Camp near Dobbs ferry 25th July 1781
Your letter of the 11th, covering certain proposals which were made by you to Mr Robt Alexander, came safe by the last Post—I read the latter with attention, and as far as I can form a judgment without seeing the mortgage, or having recourse to the original agreement, and the missive, which may have passed, think they are founded on principles of liberality & justice.
How far the purchase on your part, and the Sale on Alexanders was a matter of speculation at the time of bargaining, yourselves, & the nature of the agreement, can alone determine—If from the tenor of your contract you were to pay paper money—If this paper money was at that time in a depreciated state; and the difference between it & specie fixed & known; and if more over, Alexander like many others, entertained an opinion that it would again appreciate, so as that a paper dollar would be of equal value with a Silver one—it might be more just than generous (when we consider that Paper is, in fact, worth little or nothing) to let him abide the consequences of his opinion, by paying him in depreciated paper: because the presumption is, that he would have made no allowance for appreciation, tho’ the former should be of equal value with the latter—pound for pound—But this, as I have before observed, depends upon the nature of the bargain, and the light in which the matter was understood at the time it was made by both parties.
If the bargain was unaccompanied by particular circumstances, and had no explanatory meaning, but simply imported that so much money was to be given for so much land, to be paid on or before a certain period—it is certainly optional in you to discharge it at any time you please short of that period—but I conceive that this can only be done by an actual tender of the money—and, that there is no legal obligation upon Alexander to take your Bond (with any security whatever) and that the only chance you have of his doing it, is the fear of loosing the original debt, or the interest of it by refusing the tender you propose to make him of £48,000 at this time; for I lay it down as a maxim, that no man can be compelled to change the nature of his debt, or later the security of it, without his own consent.
I have before said, that for want of the mortgage, or a better knowledge of all the circumstances attending your bargain, it is impossible for me to give a decided opinion—Your proposals appear to me to be fair & equitable, but what views Alexander may have had, & how far he is prepared to obtain those views, by written or other valid proof, I am unable to say—As an honest man he ought to be content with justice—and justice I think you have offered him.

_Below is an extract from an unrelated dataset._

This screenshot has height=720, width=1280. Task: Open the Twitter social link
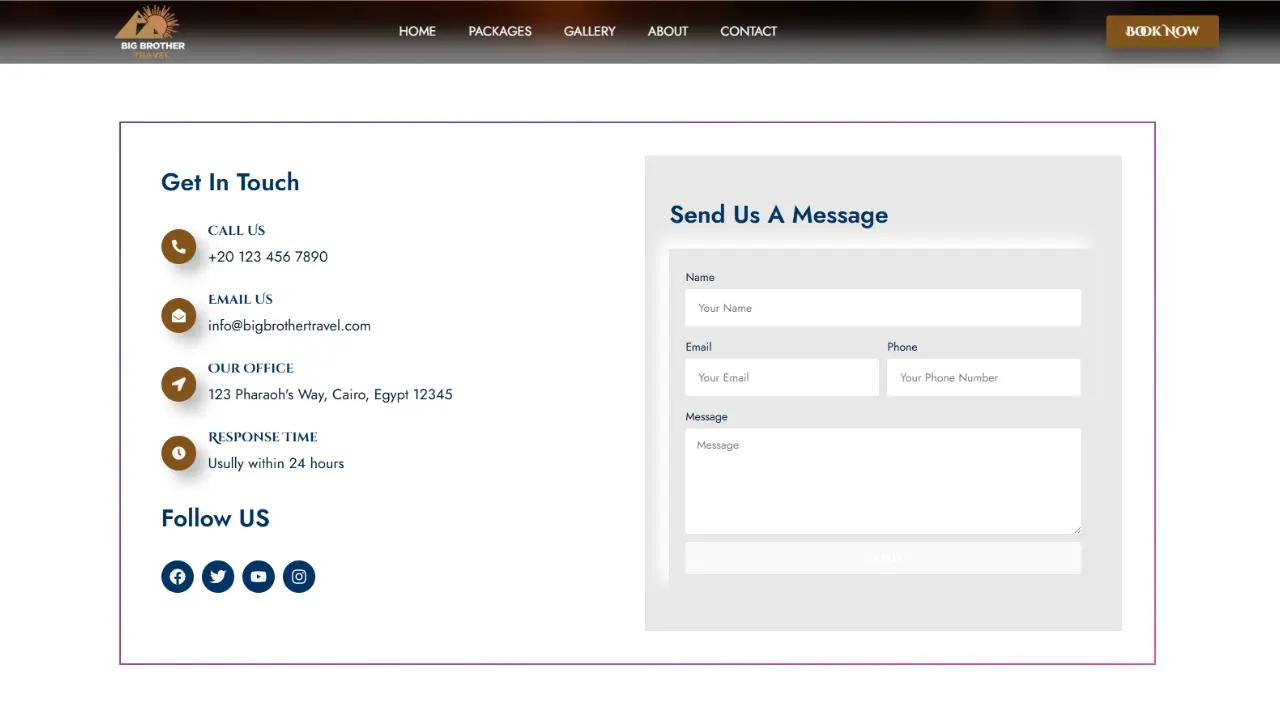(x=218, y=576)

You may recollect that I disliked the terms of your bargain when they were first communicated to me, & wished then, that you might not find them perplexing & disadvantageous in the issue—as I now do that you may settle the matter with honor, & satisfaction to yourself.

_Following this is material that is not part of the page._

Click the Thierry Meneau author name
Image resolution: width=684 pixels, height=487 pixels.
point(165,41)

It gave me pain to hear that your people had been so much afflicted with sickness, & that you thought your Son in danger—It would give me equal pleasure to learn that he, & the rest of your family, were restored to perfect health—That so few of your Country men have joined the enemy, is a circumstance as pleasing to me, as it must be mortifyingly evincive to them of the falacy of their assertion, that 2/3 of the people were in their interest, and ready to join them when oppertunity offered—Had this been the case the Marquiss force and the other 1/3, must have abandoned the Country.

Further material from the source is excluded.